#### Task goal
Pull each line containing "December" from the data.

Saved data entries:
== Segment start ==

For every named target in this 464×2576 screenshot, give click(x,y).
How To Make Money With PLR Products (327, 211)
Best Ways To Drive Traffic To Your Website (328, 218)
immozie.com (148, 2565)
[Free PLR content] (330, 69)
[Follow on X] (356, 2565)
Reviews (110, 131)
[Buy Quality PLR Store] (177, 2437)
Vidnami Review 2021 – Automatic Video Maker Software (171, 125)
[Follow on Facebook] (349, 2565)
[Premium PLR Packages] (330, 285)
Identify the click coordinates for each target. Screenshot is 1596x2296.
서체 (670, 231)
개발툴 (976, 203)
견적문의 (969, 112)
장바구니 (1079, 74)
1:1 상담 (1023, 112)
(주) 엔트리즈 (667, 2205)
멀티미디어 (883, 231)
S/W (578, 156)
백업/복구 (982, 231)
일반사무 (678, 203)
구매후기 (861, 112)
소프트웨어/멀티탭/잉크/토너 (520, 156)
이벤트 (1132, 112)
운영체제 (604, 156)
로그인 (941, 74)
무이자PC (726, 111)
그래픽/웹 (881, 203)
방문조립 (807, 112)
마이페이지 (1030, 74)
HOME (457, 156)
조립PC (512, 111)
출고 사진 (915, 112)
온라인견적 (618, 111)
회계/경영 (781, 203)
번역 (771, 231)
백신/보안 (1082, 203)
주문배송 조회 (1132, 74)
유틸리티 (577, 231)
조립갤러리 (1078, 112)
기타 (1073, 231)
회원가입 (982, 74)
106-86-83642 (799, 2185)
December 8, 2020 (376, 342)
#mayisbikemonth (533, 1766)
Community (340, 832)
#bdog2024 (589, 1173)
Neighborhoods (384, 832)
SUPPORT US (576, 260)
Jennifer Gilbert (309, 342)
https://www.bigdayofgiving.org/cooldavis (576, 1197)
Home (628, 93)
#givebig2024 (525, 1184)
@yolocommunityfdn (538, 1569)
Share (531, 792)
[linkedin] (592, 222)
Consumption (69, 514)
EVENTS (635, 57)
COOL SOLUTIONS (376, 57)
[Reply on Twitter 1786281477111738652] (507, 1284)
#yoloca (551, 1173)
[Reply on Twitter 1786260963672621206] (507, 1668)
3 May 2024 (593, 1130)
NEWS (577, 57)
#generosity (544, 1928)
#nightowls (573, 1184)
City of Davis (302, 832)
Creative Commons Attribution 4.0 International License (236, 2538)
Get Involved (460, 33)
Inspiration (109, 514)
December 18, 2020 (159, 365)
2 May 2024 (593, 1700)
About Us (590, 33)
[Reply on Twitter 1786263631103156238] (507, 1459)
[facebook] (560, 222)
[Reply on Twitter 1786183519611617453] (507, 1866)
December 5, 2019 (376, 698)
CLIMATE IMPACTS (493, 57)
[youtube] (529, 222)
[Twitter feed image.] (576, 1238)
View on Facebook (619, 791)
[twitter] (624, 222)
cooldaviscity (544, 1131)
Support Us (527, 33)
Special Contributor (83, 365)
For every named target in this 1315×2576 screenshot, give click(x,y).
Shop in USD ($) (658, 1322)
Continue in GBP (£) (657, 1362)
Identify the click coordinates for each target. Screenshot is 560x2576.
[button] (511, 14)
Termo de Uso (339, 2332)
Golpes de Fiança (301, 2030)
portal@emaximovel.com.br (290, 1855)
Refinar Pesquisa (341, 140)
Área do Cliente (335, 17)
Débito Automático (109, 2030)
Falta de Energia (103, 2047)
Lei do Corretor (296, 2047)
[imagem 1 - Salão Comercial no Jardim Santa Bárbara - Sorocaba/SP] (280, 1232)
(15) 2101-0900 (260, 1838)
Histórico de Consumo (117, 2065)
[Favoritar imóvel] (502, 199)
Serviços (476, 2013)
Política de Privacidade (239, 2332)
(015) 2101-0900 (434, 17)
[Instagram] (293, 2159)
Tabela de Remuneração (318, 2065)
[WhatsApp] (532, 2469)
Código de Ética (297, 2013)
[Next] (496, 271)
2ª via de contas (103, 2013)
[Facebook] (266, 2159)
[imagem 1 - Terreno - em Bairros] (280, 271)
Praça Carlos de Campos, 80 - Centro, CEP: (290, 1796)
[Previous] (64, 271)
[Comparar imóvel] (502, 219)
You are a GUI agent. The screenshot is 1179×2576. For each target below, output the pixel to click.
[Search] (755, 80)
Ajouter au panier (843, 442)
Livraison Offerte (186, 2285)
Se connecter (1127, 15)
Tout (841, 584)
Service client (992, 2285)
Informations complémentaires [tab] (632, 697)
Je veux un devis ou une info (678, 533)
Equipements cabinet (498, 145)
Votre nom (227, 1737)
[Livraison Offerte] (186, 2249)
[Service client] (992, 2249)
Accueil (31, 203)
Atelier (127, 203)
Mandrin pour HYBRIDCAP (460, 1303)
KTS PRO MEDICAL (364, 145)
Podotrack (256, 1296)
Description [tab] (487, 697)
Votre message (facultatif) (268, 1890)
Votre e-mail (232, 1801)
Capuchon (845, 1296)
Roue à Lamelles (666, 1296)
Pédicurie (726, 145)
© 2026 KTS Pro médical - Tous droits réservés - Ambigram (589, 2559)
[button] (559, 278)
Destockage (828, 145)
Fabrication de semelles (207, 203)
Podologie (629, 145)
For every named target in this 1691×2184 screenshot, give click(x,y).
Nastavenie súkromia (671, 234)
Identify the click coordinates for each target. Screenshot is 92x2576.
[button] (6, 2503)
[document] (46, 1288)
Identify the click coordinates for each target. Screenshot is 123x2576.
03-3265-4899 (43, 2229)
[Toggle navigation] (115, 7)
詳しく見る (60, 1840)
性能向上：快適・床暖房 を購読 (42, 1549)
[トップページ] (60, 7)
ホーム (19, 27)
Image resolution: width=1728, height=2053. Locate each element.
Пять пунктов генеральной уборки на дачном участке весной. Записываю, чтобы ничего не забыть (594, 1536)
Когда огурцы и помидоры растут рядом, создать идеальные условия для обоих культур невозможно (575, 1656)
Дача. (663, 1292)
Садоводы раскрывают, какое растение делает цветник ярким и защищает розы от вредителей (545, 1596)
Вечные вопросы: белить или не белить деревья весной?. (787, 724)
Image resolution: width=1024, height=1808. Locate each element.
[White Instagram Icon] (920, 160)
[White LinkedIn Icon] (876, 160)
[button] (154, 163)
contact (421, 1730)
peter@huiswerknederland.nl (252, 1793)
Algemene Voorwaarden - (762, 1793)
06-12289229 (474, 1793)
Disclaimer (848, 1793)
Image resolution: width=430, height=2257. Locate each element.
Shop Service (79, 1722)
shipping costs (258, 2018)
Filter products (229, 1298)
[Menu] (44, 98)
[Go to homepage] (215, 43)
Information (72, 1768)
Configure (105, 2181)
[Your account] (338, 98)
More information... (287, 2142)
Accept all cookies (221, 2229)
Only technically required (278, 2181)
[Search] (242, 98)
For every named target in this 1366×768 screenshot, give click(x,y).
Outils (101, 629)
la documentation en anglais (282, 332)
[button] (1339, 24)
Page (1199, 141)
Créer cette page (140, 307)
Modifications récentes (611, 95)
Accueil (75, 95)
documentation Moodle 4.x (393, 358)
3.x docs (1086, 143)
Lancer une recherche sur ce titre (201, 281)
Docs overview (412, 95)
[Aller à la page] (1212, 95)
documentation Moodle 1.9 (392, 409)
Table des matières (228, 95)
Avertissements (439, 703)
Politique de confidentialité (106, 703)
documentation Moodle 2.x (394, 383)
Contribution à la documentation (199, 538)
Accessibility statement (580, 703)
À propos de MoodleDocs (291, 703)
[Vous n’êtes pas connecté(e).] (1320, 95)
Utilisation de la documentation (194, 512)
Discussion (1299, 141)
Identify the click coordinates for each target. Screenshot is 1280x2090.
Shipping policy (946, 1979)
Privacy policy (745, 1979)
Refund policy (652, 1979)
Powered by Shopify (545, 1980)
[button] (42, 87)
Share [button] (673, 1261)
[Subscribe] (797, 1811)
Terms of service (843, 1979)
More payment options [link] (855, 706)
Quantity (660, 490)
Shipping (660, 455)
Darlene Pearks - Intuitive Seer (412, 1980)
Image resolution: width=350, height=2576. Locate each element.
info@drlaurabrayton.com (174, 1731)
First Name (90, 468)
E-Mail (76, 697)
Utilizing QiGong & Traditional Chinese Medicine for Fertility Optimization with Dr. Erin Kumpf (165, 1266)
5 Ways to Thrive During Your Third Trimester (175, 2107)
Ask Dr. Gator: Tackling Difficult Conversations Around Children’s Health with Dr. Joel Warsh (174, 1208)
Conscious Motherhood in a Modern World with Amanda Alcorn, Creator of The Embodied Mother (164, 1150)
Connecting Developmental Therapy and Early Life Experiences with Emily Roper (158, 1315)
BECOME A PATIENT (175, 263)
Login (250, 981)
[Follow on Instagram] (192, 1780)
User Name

== Segment end ==

#### Your solution
December 8, 2020 (376, 342)
December 18, 2020 (159, 365)
December 5, 2019 (376, 698)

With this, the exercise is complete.